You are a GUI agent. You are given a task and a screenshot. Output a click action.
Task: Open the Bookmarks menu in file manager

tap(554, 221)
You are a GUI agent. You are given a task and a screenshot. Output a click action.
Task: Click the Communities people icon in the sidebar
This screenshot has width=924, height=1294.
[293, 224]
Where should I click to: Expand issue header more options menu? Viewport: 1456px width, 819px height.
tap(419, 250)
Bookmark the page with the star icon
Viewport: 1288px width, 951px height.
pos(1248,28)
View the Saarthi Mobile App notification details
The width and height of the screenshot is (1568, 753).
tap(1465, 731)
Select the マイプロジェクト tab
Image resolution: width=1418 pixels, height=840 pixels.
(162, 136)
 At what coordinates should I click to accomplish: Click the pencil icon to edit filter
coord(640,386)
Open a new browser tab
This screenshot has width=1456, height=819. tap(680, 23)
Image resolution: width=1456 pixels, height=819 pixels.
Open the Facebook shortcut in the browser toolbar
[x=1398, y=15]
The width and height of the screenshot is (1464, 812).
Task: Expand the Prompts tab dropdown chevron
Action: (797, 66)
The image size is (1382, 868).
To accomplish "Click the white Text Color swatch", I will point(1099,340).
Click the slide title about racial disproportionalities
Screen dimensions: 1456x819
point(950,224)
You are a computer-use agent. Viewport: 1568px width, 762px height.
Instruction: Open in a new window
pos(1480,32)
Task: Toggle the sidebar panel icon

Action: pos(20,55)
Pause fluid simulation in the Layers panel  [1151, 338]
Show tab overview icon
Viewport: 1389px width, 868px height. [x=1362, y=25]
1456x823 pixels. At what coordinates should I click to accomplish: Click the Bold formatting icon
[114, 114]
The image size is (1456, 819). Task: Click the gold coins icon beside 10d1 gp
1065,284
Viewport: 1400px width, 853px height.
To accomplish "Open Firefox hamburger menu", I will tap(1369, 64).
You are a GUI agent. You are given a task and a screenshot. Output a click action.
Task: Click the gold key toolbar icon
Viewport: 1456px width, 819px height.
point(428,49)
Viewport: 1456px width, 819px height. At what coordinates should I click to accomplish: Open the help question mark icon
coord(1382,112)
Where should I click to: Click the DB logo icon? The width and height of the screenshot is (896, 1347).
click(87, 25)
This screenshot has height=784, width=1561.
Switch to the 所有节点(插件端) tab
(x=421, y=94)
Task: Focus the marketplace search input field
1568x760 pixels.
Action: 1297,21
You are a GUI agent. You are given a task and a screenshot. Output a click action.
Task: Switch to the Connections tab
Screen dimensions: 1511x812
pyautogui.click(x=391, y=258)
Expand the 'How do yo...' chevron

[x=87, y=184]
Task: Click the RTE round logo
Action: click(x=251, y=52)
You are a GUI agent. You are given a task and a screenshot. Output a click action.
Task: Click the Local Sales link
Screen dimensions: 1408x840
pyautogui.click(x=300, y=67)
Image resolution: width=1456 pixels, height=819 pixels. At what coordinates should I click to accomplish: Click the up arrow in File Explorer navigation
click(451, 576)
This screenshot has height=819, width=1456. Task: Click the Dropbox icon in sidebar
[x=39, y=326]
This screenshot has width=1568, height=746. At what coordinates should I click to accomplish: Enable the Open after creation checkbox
+--
**Work request:** The answer must consist of each line from the entries that contains the string "will".

**Solution to this exercise:**
To accomplish "Click the white Text Color swatch", I will point(1099,340).
To accomplish "Open Firefox hamburger menu", I will tap(1369, 64).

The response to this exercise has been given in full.